Muitos apreciam, mas apenas como manifestação artística popular e chamam de “kitsch”. Tudo bem, cada um na sua.

Não entendo, porém, implicarem com tapete de porta de casa. Desses que diz apenas, sóbrio e lacônico,”Welcome”, feito tem lá na casa que compartilho um andar com outros três – o quê? Andarilhos?

Em casa, aliás, tem dois. Um do lado de fora da porta que dá para a rua, outro na entrada de meu apartamento, que, bobão, não diz nada, não dá as boas vindas a ninguém.

Mas isso é problema meu. O resultado é que quem me visita, e felizmente são pouquíssimo, entra de pés limpos. Faço questão inclusive de examinar.

Agora, na cidade de Bristol, lá no sudoeste, andaram, ou pisaram, um pouco longe demais.

O conselho da cidade, sua vereação, por assim dizer, houve por bem que o humilde, o modesto, o pobre do tapete de porta (“doormat” como se diz no idioma de Keats, Shelley e Byron), que tenha mais de 17 mm de espessura, não pode.

Não pode dar o “welcome”, “willkommen”, “bienvenue”, como no filme “Cabaré”. Os tapetes de porta não podem sequer existir.

Baixaram o equivalente a uma portaria, ou “medida provisória” (sempre permanente, confere?), decretando proibidos em todas as residências, comunais ou não, os tapetes de porta de casa, ou apartamento, sala e quarto, seja o que for.

As autoridades decidiram que tapete de porta com mais de 17 mm constitui ameaça à integridade física das pessoas.

Exemplo a ser seguido

A humanidade não é muito imaginativa. Mesmo na aprazível cidade de Bristol, no sudoeste da Inglaterra. Claro que outras vereanças, outras autoridades seguirão o exemplo.
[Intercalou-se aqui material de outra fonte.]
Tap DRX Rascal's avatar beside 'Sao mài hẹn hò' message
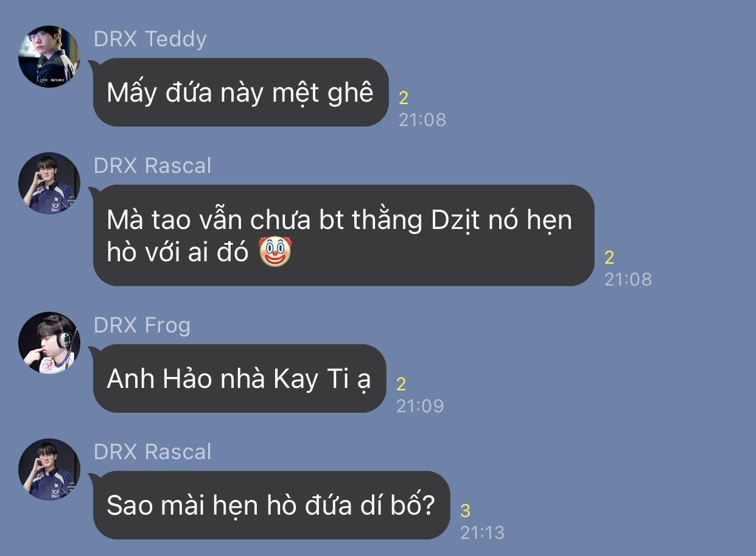The height and width of the screenshot is (556, 756). click(x=49, y=470)
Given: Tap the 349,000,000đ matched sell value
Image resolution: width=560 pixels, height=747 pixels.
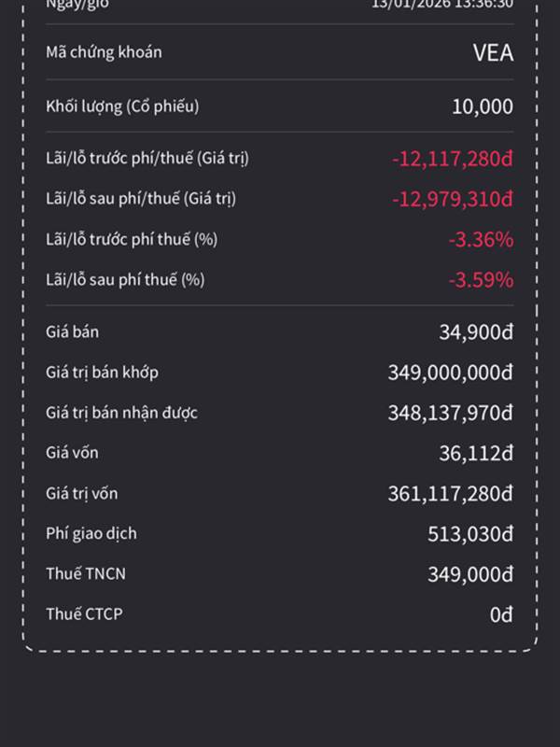Looking at the screenshot, I should [x=450, y=373].
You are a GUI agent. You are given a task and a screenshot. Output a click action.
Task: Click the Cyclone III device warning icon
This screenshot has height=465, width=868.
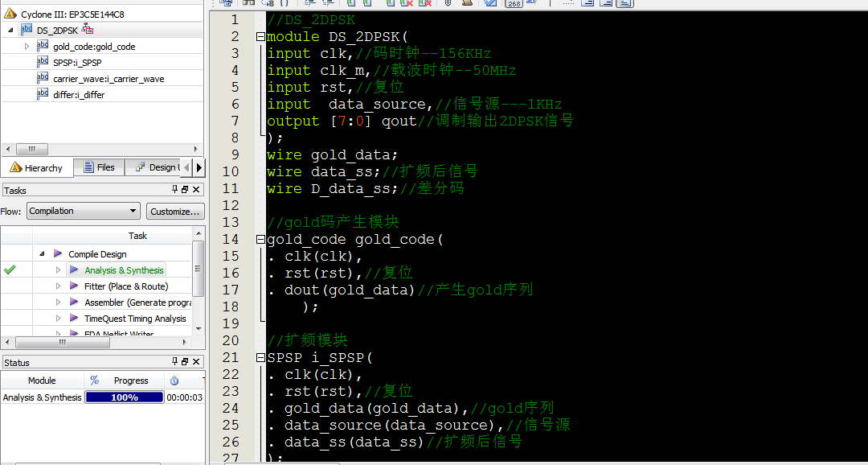point(10,14)
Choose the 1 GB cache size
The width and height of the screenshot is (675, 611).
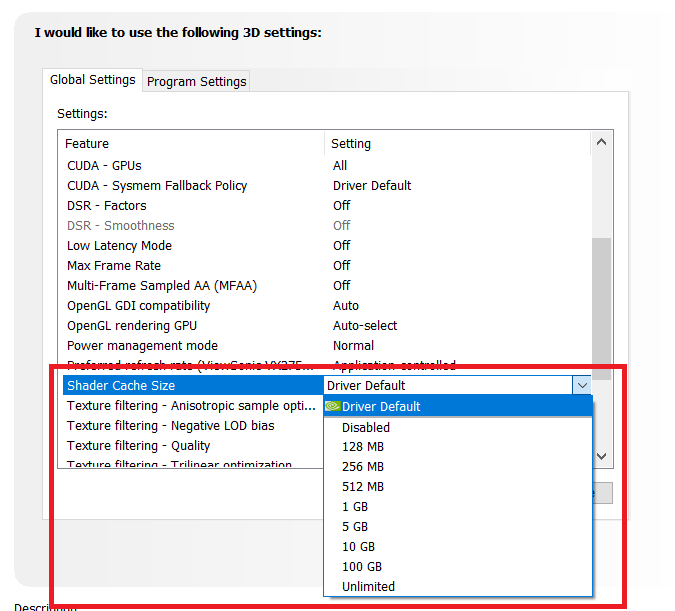[x=355, y=507]
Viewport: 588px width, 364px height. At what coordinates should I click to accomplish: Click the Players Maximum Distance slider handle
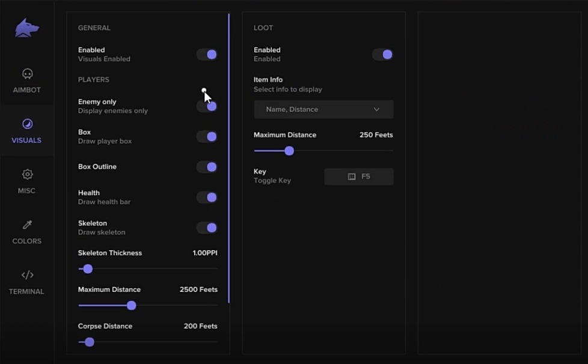click(x=131, y=306)
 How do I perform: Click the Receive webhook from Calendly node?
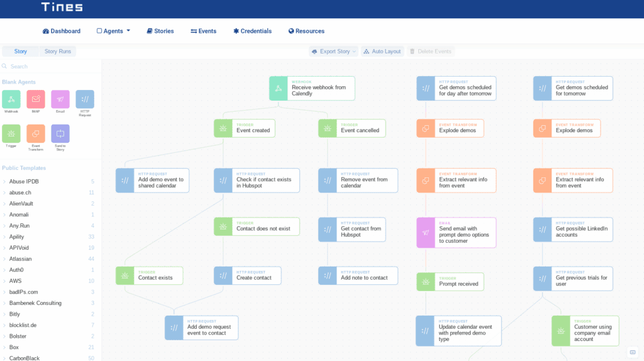[312, 88]
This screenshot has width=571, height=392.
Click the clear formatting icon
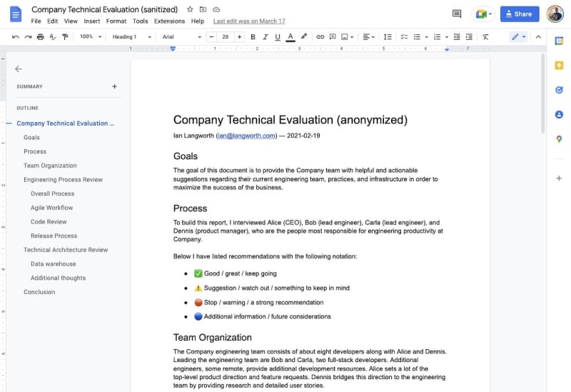485,37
Assim caminham as autoridades: se espelhando umas nas outras. Aguardo, nada pressuroso, o dia em que tanto o cordial (“Welcome”) tapete da porta da casa vitoriana em que habito quanto o que zela com sobriedade pela porta de meu “flat”, ou apartamento, tenham cassados seus mandatos de cordialidade funcional.

Sim, dei-me ao trabalho de medir um e outro. O lá de baixo tem 1 metro por 55 cm. O de cima, o que chamo de “meu mesmo”, tem 80 por 40 cm. A espessura? Estava correta.

Vindo a arbitrariedade, estou – estamos – na ilegalidade. Com perto de 30 anos de Reino Unido, farei o dever que a história local me ensinou: passarei à desobediência civil.

Depois, evidentemente, que eu expressar, na praça Trafalgar, meu descontentamento com acontecimentos recentes na Tailândia.